__RECORDS__.
━━━━━━━━━━━━━━━━━━━━━━━━━━━━━━

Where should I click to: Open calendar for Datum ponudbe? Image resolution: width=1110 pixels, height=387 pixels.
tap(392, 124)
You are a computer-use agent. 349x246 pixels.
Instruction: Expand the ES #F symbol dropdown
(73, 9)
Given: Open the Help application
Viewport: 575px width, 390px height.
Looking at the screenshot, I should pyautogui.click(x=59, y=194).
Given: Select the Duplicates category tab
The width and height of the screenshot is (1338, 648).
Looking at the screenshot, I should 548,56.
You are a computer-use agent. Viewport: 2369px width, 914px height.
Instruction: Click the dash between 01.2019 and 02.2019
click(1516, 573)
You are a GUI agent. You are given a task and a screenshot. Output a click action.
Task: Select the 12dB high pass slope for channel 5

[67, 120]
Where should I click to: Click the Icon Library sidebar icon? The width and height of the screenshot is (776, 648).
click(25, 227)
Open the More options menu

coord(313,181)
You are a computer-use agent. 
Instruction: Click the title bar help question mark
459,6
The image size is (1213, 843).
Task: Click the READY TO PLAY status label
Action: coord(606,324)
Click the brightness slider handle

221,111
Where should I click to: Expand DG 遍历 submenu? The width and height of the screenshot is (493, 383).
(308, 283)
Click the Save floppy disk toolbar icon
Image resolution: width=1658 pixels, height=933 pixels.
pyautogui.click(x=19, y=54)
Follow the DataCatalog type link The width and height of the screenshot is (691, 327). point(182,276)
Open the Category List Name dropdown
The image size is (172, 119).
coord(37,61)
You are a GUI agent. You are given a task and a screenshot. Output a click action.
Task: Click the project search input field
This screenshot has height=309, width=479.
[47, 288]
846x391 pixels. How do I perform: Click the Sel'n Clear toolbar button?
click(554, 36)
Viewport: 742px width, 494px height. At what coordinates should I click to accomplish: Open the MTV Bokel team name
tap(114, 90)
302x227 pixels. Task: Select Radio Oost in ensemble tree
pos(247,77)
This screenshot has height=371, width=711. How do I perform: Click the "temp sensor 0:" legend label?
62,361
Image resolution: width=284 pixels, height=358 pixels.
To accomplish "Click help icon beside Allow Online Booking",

━━━━━━━━━━━━━━━━━━━━━━━━━━━━━━

__REQUIRED TASK__. Copy every one of the records above word for word, keeping their order and line breaks.

__FULL ANSWER__.
Where should I click to: Open calendar for Datum ponudbe? Image resolution: width=1110 pixels, height=387 pixels.
tap(392, 124)
You are a computer-use agent. 349x246 pixels.
Instruction: Expand the ES #F symbol dropdown
(73, 9)
Given: Open the Help application
Viewport: 575px width, 390px height.
Looking at the screenshot, I should pyautogui.click(x=59, y=194).
Given: Select the Duplicates category tab
The width and height of the screenshot is (1338, 648).
Looking at the screenshot, I should 548,56.
You are a computer-use agent. Viewport: 2369px width, 914px height.
Instruction: Click the dash between 01.2019 and 02.2019
click(1516, 573)
You are a GUI agent. You are given a task and a screenshot. Output a click action.
Task: Select the 12dB high pass slope for channel 5

[67, 120]
Where should I click to: Click the Icon Library sidebar icon? The width and height of the screenshot is (776, 648).
click(25, 227)
Open the More options menu

coord(313,181)
You are a computer-use agent. 
Instruction: Click the title bar help question mark
459,6
The image size is (1213, 843).
Task: Click the READY TO PLAY status label
Action: coord(606,324)
Click the brightness slider handle

221,111
Where should I click to: Expand DG 遍历 submenu? The width and height of the screenshot is (493, 383).
(308, 283)
Click the Save floppy disk toolbar icon
Image resolution: width=1658 pixels, height=933 pixels.
pyautogui.click(x=19, y=54)
Follow the DataCatalog type link The width and height of the screenshot is (691, 327). point(182,276)
Open the Category List Name dropdown
The image size is (172, 119).
coord(37,61)
You are a GUI agent. You are given a task and a screenshot. Output a click action.
Task: Click the project search input field
This screenshot has height=309, width=479.
[47, 288]
846x391 pixels. How do I perform: Click the Sel'n Clear toolbar button?
click(554, 36)
Viewport: 742px width, 494px height. At what coordinates should I click to accomplish: Open the MTV Bokel team name
tap(114, 90)
302x227 pixels. Task: Select Radio Oost in ensemble tree
pos(247,77)
This screenshot has height=371, width=711. How do I perform: Click the "temp sensor 0:" legend label?
62,361
Image resolution: width=284 pixels, height=358 pixels.
To accomplish "Click help icon beside Allow Online Booking",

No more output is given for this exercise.